---------- MATERIALS PROVIDED ----------

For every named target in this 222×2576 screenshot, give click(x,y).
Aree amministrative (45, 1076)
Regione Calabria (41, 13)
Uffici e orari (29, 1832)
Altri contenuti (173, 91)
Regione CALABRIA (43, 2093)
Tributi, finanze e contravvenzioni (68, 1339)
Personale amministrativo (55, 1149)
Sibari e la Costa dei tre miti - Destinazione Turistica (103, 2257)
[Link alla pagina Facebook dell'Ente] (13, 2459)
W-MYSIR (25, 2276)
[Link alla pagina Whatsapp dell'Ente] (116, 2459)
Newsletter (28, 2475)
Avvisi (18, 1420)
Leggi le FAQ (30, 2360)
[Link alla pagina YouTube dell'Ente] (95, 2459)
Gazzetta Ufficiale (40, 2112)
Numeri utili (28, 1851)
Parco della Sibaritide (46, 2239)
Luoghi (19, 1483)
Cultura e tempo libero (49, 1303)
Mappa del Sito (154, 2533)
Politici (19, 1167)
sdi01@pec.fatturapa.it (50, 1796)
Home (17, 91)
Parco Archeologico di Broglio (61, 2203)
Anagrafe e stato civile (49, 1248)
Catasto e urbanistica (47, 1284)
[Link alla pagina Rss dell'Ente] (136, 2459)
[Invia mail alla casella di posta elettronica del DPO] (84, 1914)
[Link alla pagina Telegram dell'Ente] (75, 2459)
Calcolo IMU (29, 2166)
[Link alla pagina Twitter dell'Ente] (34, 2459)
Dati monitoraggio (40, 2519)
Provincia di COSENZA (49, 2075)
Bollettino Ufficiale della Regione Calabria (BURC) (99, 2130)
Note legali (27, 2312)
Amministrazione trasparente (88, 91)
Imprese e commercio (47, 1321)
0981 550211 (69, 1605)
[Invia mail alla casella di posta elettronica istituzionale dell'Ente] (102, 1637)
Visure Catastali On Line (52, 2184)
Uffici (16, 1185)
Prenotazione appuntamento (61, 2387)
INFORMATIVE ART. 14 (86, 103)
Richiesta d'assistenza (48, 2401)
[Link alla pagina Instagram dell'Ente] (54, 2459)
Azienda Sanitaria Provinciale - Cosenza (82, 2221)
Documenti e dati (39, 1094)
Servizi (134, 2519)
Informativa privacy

----------

What lines in the material above contain the word "Link"? Copy them out.

[Link alla pagina Facebook dell'Ente] (13, 2459)
[Link alla pagina Whatsapp dell'Ente] (116, 2459)
[Link alla pagina YouTube dell'Ente] (95, 2459)
[Link alla pagina Rss dell'Ente] (136, 2459)
[Link alla pagina Telegram dell'Ente] (75, 2459)
[Link alla pagina Twitter dell'Ente] (34, 2459)
[Link alla pagina Instagram dell'Ente] (54, 2459)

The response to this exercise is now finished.